[Estratto della pagina]
------------

Ma vediamo di capire di cosa stiamo parlando. L’antibiotico-resistenza è la capacità di un batterio di sviluppare una resistenza – appunto – a un farmaco antimicrobico, volgarmente detto antibiotico. Questa situazione può avvenire naturalmente o essere indotta dall’uso inappropriato di questi farmaci. In questo caso viene infatti favorita la mutazione genetica del batterio che a sua volta sviluppa una resistenza al medicinale.

Per farla breve: se facciamo ricorso agli antibiotici anche quando non esiste una reale necessità, invece di ridurre i pericoli legati alla malattia e alla sua possibile diffusione non facciamo altro che favorire il proliferare della cellula batterica. Insomma: cerchiamo di non trattare patologie non gravi, come semplici raffreddori e blande influenze, con farmaci potenti come gli antibiotici. Ricordiamoci inoltre che gli antibiotici vanno assunti solo dietro prescrizione medica e soprattutto che non sono efficaci contro i virus, ma solo contro le infezioni batteriche.

L’Italia è ai primi posti fra i Paesi Europei per consumo eccessivo e inappropriato di antibiotici. A livello ospedaliero, si è registrato un leggero decremento della spesa (‐1,2%), accompagnato da una crescita della prescrizione (+ 14%), a conferma del fatto che i consumi dei farmaci non vengono razionalizzati, ma aumenta il ricorso a quelli generici.

Quanto al tipo di prescrizione, si osserva una marcata differenza fra quella territoriale e quella ospedaliera. Sul territorio penicilline (8,4 DDD), macrolidi, chinoloni, e cefalosporine orali sono gli antibiotici più prescritti. Fra questi si osserva una riduzione della prescrizione per chinoloni, cefalosporine orali e macrolidi (‐1,7%; ‐0,9%; ‐0,3%), mentre aumentano le penicilline (+5,4%). L’associazione amoxicillina+acido clavulanico compare fra i primi 30 principi attivi a più alto consumo e spesa territoriale. A livello ospedaliero, invece, fra gli antibiotici aumenta la prescrizione di chinoloni, penicilline e cefalosporine di II e III generazione; tale aumento si accompagna ad una diminuzione della spesa per la perdita di brevetto della maggior parte dei principi attivi e il conseguente aumento dell’impiego di generici. Aumenta invece sia la prescrizione sia la spesa dei glicopeptidi e degli altri antibiotici, verosimilmente dovuta a teicoplanina, linezolid e daptomicina, principi attivi ad elevato costo. Diminuisce infine la prescrizione di carbapenemi (‐12,9%), aminoglicosidi (‐11,1%) e macrolidi (‐23,4%).

Vale dunque la pena riflettere su questi dati, che non solo ci toccano personalmente, ma rischiano di diventare un vero problema sociale: ogni qual volta assumiamo un antibiotico senza una reale necessità miniamo infatti la possibilità di tutta la collettività di guarire da una particolare tipolgia di infezione batterica.

------------

[Dati forniti]
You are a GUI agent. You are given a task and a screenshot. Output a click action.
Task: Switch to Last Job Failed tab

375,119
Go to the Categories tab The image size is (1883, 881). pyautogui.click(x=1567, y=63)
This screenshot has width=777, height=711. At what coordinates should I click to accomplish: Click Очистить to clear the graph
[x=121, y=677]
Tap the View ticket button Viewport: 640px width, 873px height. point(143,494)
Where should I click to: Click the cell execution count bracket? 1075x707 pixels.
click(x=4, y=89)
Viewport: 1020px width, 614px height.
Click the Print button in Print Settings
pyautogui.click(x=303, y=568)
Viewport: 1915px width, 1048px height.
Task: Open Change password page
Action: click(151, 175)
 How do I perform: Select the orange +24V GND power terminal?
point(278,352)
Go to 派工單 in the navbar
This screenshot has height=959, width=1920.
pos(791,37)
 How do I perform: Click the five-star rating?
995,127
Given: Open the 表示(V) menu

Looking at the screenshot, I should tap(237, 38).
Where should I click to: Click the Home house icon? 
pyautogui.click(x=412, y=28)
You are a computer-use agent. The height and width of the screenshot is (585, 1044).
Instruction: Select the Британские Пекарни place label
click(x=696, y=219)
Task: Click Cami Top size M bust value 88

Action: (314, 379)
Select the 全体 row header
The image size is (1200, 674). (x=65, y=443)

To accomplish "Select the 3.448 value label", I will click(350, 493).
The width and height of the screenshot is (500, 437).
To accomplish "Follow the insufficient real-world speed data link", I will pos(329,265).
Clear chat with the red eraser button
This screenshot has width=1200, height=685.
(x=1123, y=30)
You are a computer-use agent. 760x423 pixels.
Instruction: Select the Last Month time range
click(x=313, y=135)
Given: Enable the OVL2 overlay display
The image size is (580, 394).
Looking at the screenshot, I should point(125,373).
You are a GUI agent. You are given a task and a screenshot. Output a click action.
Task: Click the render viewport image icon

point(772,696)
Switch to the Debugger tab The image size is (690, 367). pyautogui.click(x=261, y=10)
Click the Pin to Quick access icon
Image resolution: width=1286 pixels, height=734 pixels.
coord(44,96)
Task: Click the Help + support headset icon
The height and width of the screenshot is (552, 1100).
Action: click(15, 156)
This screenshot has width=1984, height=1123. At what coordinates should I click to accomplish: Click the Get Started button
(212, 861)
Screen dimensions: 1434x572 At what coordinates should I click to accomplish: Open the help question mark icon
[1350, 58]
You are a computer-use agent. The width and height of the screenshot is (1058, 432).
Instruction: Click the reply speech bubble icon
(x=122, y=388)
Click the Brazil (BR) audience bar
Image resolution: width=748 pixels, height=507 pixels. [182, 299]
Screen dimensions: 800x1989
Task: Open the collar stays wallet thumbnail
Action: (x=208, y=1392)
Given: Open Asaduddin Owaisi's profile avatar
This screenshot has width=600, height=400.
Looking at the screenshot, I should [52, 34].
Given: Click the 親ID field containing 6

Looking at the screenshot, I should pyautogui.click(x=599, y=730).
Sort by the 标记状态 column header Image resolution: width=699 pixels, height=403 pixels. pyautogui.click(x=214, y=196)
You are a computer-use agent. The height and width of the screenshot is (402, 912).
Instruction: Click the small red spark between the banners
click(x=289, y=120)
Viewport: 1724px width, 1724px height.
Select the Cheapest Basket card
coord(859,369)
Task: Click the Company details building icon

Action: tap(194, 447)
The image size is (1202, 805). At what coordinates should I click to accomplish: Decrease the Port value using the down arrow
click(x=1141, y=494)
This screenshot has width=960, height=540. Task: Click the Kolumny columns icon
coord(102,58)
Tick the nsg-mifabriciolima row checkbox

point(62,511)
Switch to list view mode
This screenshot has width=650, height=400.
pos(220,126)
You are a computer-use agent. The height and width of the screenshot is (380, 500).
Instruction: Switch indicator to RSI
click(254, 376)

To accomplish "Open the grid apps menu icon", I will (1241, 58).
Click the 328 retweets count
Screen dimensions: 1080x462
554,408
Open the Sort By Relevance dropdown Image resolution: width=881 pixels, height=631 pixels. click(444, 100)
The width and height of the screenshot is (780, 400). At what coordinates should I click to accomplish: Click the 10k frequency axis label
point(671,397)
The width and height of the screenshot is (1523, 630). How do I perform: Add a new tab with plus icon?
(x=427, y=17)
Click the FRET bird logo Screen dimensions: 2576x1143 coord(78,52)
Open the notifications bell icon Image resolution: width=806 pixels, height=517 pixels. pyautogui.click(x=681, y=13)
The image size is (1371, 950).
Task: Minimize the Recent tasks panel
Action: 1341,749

------------

[Cosa si chiede]
[A] Per favore, riporta senza alcuna modifica il passo del testo sull'antibiotico-resistenza che inizia con "Per farla breve: se" e arriva fino a "le infezioni batteriche.".
[B] Secondo il testo sull'antibiotico-resistenza, quali sono gli antibiotici più prescritti sul territorio? Elencali tutti.

[Risposte per compito]
[A]
Per farla breve: se facciamo ricorso agli antibiotici anche quando non esiste una reale necessità, invece di ridurre i pericoli legati alla malattia e alla sua possibile diffusione non facciamo altro che favorire il proliferare della cellula batterica. Insomma: cerchiamo di non trattare patologie non gravi, come semplici raffreddori e blande influenze, con farmaci potenti come gli antibiotici. Ricordiamoci inoltre che gli antibiotici vanno assunti solo dietro prescrizione medica e soprattutto che non sono efficaci contro i virus, ma solo contro le infezioni batteriche.

[B]
- penicilline
- macrolidi
- chinoloni
- cefalosporine orali